Paul Dewar: Desire for compassionate government 'burning in my belly'
NDP leadership candidate Paul Dewar.
But with the party’s first realistic crack at governance just three-and-a-half years away, eight people remain committed to leading the party at this critical time. One candidate, Robert Chisholm, has since backed down. Thomas Mulcair was the sixth candidate to declare. Here’s what he had to say in an interview with Postmedia News.
New Democrats will elect their new leader on March 24, 2012 in Toronto.
OTTAWA — As excited as Paul Dewar was at being in Morocco to help monitor the country's parliamentary elections in September 2007, it was only after leaving the capital, Rabat, and getting into the countryside that he says he got a real feel for the North African nation.
Moving through various towns and villages, Dewar saw the challenges and the tribulations faced by average Moroccans on a daily basis.
He says he remembers that experience now, four years later, explaining that it is only by connecting with everyday citizens that a government can understand the people's needs and concerns. That is what he says he wants to do as leader of the NDP and, eventually, as prime minister.
"I have that burning in my belly," he recently told Postmedia News. "To connect with Canadians and bring Canadians together and say 'We can work on these very substantive problems together; we can achieve amazing things.'"
Dewar is well known for his interest in international issues after having served as the NDP foreign affairs critic for four years.
He said he worries about what he contends is the damage being done to Canada's reputation by the Conservative government. But he said what is of equal concern is what is happening to federal politics in Canada, starting with the fact voter turnout is at an all-time low.
"I'm fascinated by that," he said. "Why don't they vote? They're not stupid people."
The former teacher believes Canadians look at government as a nuisance rather than a positive force in their lives. The Conservative government's negative attack ads and wedge politics have exacerbated the problem, he said.

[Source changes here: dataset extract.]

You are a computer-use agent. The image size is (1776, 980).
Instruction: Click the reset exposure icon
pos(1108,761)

Dewar's vision is to have the NDP become the change he said many Canadians hunger for.
"The way I see it is bringing people in to participate, not just to support," Dewar said. "And the difference for me is when people are actually involved, they become part of the expression of the party."

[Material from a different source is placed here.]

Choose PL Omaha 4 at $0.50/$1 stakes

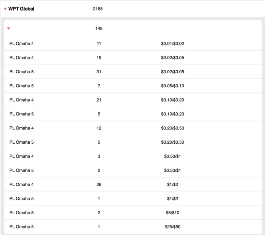(x=22, y=156)
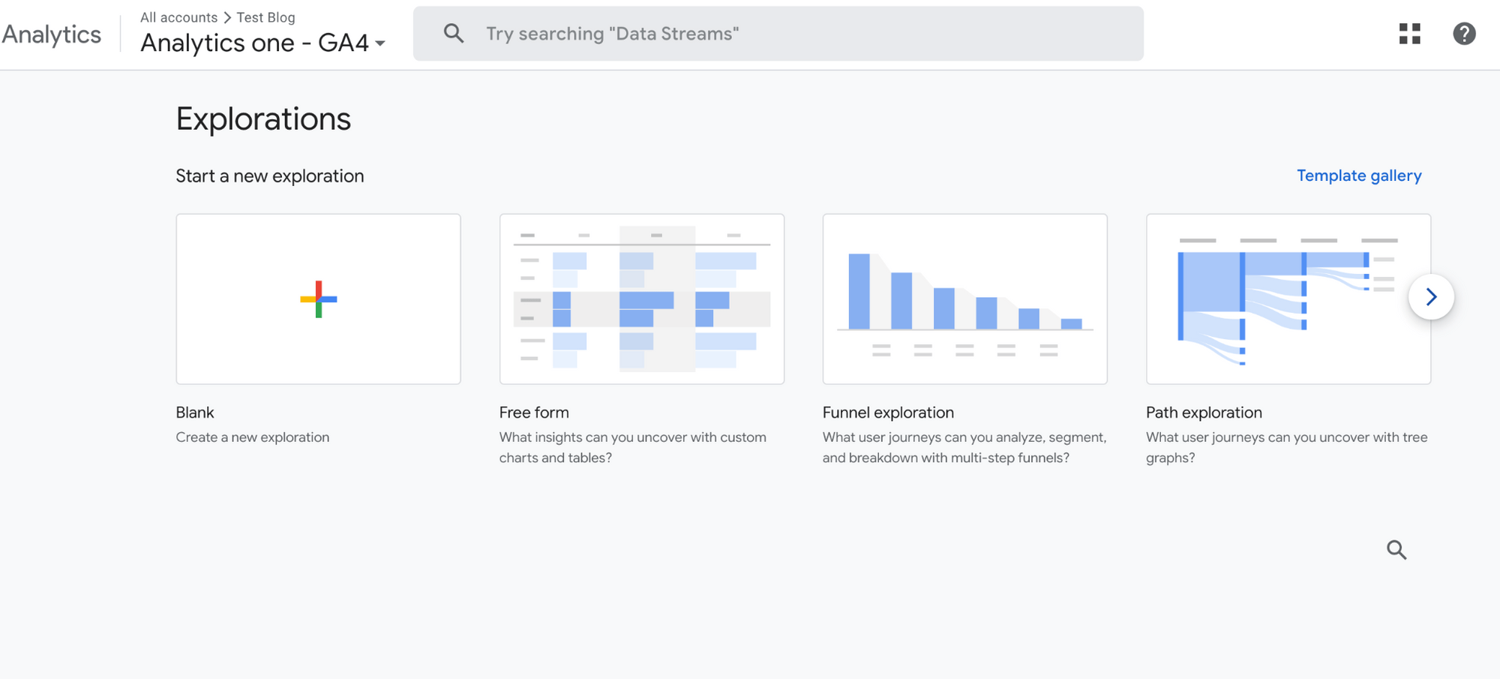Select the Test Blog breadcrumb
Viewport: 1500px width, 679px height.
point(266,17)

This will involve opening the NDP up to ensure it is addressing the concerns of the population, particularly those 40 per cent of Canadian who didn't vote in the last election.
Some have said the NDP could lose its identify or values if it follows such a path. Dewar doesn't see it that way.
"If we can stay in that frame of being connected with people in their everyday lives and putting forward ideas that are substantive and matter," he said, "it will come. It will come to us."
While he was first elected to the House of Commons in 2006, succeeding former party leader Ed Broadbent in ensuring Ottawa-Centre remained an NDP stronghold, Dewar's involvement in the party dates back to his childhood, thanks to his parents, particularly his mother, Marion.
Dewar said it was his mother's ability to excel at community politics while keeping a broader focus on the world, as evidenced by the numerous international peace initiatives she spearheaded and participated in as Ottawa mayor and NDP national party president.
To that end, his list of priorities, should he be selected NDP leader and prime minister, are a mix of home-and-abroad issues, including dealing with the conditions on First Nation reserves within 10 years, using Canada's natural resource wealth better, and having Canada re-embrace a compassionate foreign policy based on co-operation and dialogue, he said.
"I want to see Canada leading in diplomacy, investing in diplomacy and investing in international development," Dewar said. "This notion you can just have a strong military and that's your foreign policy, Canadians don't believe that and that's not what the world needs right now."
Dewar said he has plans to address the economy, such as attaching job-creation strings to corporate tax cuts and spearheading a national home-care strategy.
But he also wants to challenge the view that Canadians don't choose a party because of its positions on foreign affairs, saying that may be one way to get more people to the ballot box — and casting their vote for the NDP.
If he has one weakness, Dewar admits it is his French skills. The next leader will need to be able to communicate with the Quebecers who voted overwhelmingly for the party.
But Dewar said language can be learned, and more important is the ability to reach out to Quebecers and understand their needs and concerns, the same as with Canadians across the entire country.
Having had family in the Quebec, he said he understands the culture, and he cites a natural symmetry between it and the NDP.
"So embrace that and don't get into playing the kind of regional dynamic," he said. "And that's important for Quebec and that's important for the country."
lberthiaume@postmedia.com
Twitter.com/leeberthiaume
BIO:
• Calling Card: Paul Dewar, the World View candidate
• Age: 48
• MP for Ottawa-Centre, former teacher and union leader
• Born and living in Ottawa, Ont.
• Married to Julia Sneyd; has two sons Nathaniel, 16, and Jordan, 13.
• His mother Marion Dewar served as NDP national party president in the 1980s and he succeeded former NDP leader Ed Broadbent as Ottawa-Centre MP in 2006. He served as the party's foreign affairs from 2007 until announcing his leadership bid in October.